──────── Records supplied
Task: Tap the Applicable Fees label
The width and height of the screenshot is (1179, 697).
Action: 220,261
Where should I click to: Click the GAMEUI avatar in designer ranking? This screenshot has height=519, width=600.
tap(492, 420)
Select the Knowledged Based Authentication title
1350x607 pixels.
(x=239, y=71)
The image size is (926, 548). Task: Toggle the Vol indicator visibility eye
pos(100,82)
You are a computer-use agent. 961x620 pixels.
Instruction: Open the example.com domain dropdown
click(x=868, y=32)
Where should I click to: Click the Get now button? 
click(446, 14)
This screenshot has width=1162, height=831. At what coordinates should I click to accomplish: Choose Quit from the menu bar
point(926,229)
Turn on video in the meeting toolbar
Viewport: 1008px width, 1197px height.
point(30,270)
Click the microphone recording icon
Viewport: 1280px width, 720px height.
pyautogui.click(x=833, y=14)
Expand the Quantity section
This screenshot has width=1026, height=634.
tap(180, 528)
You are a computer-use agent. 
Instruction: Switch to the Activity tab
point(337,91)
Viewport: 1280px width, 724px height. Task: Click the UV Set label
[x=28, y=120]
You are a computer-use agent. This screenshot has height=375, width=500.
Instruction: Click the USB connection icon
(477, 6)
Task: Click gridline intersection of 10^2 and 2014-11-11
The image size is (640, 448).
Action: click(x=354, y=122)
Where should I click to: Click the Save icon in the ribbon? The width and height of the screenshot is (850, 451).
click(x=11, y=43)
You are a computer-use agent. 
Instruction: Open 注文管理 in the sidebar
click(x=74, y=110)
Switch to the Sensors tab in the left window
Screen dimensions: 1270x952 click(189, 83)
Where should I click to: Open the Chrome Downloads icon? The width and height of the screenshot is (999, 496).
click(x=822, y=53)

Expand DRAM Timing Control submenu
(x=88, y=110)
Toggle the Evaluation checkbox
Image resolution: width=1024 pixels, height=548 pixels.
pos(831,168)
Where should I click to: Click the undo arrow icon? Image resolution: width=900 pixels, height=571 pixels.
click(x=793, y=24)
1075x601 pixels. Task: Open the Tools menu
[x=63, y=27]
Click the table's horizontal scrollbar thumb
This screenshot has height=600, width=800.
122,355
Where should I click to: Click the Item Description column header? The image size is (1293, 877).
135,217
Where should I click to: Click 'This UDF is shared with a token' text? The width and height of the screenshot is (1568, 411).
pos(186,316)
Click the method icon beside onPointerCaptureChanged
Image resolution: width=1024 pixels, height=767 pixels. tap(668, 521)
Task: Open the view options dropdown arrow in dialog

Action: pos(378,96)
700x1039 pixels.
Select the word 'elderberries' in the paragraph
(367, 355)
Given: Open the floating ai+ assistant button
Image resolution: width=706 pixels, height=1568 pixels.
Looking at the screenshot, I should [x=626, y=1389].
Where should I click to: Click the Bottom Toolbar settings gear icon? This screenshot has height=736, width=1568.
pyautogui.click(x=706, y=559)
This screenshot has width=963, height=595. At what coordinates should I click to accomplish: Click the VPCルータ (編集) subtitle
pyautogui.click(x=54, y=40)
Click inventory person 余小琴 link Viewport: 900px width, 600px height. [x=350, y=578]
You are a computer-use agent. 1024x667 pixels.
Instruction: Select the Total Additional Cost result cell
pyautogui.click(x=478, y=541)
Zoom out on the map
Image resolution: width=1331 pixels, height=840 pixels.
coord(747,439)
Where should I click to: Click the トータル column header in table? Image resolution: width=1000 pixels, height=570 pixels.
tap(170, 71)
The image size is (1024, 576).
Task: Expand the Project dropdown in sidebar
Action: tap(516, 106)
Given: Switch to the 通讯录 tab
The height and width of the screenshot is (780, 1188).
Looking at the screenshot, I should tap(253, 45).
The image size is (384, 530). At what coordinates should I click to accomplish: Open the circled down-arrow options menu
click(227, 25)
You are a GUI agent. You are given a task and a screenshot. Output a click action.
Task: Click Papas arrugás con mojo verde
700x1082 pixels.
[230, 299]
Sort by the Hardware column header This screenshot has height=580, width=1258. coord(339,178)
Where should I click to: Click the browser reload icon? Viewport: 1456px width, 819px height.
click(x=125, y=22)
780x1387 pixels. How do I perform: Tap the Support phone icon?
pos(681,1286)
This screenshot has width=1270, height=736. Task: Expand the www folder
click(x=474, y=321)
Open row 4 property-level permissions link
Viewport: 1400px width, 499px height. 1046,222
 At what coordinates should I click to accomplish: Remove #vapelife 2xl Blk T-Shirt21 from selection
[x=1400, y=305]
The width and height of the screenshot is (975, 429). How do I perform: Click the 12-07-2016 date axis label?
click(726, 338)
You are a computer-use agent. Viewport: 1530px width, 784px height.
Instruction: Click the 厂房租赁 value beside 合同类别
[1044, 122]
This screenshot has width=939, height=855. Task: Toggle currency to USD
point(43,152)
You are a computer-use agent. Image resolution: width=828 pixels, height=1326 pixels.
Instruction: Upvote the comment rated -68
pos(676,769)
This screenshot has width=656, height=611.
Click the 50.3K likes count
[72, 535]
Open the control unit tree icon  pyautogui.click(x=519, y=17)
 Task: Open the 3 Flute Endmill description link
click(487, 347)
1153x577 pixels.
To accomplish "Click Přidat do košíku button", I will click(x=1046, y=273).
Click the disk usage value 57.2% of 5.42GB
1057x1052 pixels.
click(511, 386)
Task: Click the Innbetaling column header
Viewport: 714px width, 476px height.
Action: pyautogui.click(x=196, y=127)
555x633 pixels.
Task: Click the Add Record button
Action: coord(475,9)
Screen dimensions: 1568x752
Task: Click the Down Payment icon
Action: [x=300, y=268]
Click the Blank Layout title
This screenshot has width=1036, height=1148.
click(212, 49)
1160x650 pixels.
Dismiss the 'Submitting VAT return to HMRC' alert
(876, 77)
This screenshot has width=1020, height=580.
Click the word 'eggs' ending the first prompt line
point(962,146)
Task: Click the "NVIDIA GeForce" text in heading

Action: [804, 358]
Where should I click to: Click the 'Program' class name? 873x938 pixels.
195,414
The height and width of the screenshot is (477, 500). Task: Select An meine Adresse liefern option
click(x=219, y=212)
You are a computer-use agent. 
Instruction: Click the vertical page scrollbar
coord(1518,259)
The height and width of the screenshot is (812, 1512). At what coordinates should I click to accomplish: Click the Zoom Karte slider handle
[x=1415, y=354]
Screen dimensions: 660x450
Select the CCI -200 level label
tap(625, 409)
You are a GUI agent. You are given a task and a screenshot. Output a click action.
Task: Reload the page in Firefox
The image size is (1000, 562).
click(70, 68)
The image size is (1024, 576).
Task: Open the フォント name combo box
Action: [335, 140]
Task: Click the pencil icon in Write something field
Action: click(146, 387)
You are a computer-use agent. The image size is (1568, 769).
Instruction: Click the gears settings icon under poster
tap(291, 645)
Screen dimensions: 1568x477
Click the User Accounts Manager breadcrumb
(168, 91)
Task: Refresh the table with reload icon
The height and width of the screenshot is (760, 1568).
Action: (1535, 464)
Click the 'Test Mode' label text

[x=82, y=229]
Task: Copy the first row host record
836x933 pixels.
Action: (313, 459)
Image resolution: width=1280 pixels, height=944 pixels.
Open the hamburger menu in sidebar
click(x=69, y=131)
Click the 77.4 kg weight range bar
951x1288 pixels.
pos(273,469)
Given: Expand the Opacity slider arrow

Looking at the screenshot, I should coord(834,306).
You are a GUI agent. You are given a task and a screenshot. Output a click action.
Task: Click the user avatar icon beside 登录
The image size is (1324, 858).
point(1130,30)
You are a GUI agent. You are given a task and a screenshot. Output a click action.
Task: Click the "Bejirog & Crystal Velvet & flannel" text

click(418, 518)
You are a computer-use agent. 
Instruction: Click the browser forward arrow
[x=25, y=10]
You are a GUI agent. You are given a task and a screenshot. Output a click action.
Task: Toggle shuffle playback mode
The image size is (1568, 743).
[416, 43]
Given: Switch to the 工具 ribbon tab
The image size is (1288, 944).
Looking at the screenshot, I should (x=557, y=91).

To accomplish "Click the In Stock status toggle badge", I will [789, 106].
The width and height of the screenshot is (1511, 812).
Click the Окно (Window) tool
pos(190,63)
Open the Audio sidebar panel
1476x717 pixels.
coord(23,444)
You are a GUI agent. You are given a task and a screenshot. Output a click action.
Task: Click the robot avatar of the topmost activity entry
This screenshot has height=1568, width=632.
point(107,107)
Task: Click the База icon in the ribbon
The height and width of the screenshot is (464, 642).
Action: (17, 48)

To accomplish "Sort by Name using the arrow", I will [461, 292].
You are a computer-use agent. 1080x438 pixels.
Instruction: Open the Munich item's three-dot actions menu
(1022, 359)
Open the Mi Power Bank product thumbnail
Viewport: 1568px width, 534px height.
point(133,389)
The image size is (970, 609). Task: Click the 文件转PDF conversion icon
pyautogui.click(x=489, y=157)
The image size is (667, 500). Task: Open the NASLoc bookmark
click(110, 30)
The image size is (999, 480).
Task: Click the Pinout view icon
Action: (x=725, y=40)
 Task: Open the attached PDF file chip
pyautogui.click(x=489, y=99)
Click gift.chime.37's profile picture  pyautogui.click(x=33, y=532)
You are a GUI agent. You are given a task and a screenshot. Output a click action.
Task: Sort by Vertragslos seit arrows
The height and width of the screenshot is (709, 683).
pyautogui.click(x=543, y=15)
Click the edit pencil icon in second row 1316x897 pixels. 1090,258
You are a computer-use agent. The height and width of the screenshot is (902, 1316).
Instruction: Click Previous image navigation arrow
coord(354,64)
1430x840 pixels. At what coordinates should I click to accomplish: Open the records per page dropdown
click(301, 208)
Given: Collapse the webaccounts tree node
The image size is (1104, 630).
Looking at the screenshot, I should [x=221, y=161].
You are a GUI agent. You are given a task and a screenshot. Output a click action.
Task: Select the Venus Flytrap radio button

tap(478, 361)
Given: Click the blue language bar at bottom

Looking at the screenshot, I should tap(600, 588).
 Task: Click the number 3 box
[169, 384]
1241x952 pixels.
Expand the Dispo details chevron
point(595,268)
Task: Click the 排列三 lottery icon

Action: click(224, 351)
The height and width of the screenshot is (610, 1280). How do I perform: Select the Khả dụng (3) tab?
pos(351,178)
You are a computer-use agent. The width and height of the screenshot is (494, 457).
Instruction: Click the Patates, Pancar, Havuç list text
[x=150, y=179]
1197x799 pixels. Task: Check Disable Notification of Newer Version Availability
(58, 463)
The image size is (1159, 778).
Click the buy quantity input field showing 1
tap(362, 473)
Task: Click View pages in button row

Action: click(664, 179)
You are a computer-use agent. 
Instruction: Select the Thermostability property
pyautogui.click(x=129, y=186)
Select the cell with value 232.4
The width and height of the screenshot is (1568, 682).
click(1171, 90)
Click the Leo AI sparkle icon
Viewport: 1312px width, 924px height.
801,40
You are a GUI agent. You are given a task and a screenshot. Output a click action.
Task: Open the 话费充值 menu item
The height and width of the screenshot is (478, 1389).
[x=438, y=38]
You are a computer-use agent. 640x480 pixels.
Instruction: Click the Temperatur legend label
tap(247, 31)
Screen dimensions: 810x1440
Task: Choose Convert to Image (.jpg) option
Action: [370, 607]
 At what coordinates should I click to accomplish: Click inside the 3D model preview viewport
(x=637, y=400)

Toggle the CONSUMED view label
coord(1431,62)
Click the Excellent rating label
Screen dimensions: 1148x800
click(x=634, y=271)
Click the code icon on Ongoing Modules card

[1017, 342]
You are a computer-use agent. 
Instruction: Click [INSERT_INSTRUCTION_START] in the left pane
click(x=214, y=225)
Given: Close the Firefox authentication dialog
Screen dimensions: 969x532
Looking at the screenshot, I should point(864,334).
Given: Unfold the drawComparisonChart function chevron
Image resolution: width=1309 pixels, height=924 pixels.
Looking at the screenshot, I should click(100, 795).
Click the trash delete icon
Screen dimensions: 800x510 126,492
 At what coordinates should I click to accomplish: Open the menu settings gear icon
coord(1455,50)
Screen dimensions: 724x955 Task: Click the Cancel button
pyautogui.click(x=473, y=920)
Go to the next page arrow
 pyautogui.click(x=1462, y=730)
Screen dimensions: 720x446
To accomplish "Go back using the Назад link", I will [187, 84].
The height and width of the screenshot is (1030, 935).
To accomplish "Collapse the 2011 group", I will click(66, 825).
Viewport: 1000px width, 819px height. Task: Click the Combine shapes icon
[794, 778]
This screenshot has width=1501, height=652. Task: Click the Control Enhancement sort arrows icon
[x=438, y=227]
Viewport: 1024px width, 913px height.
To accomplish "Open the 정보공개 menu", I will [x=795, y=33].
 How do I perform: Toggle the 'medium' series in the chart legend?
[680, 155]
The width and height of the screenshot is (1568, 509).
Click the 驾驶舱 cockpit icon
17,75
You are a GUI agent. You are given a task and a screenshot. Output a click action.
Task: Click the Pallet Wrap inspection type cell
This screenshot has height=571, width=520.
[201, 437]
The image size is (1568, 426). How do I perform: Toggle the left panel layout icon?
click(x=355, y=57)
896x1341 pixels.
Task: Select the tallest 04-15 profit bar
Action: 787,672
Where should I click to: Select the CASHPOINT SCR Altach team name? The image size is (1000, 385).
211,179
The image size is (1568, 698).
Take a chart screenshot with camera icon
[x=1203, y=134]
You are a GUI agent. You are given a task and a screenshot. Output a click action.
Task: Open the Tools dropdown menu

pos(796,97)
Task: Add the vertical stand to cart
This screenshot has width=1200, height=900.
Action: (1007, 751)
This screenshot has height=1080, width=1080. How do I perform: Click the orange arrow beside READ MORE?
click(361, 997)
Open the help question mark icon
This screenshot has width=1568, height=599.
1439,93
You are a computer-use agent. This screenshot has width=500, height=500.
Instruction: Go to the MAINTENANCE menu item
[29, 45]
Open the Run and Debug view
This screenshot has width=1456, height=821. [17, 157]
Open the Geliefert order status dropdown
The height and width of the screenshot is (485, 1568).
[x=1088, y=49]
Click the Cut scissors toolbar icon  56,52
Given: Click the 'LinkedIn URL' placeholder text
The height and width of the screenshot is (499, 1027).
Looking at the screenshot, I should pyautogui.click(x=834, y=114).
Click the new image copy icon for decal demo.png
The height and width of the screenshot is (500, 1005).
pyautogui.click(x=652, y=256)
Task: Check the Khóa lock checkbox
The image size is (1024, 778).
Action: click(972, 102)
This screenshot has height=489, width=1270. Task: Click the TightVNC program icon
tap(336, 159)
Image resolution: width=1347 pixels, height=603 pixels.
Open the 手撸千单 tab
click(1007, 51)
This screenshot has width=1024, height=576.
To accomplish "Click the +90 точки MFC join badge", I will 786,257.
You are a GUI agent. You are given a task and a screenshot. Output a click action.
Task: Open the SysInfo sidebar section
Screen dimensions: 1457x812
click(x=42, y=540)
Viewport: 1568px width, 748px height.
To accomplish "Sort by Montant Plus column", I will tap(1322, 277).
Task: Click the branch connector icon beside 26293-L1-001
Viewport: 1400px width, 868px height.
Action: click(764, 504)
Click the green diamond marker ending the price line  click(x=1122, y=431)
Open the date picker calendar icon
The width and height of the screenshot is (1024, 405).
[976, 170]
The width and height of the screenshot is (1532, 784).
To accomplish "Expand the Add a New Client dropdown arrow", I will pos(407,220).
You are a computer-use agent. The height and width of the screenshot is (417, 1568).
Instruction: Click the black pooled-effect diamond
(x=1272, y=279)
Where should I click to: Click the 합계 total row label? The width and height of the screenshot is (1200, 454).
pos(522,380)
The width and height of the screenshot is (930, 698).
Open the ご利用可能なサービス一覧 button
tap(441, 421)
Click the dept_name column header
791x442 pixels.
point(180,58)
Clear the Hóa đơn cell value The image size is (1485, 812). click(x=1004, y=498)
────────────────
## Problem description
Restate word for word the entries above, starting at the line with "The width and height of the screenshot is (1024, 405)." and ending at the line with "is (417, 1568).", inclusive, and no others.

## Your solution
The width and height of the screenshot is (1024, 405).
[976, 170]
The width and height of the screenshot is (1532, 784).
To accomplish "Expand the Add a New Client dropdown arrow", I will pos(407,220).
You are a computer-use agent. The height and width of the screenshot is (417, 1568).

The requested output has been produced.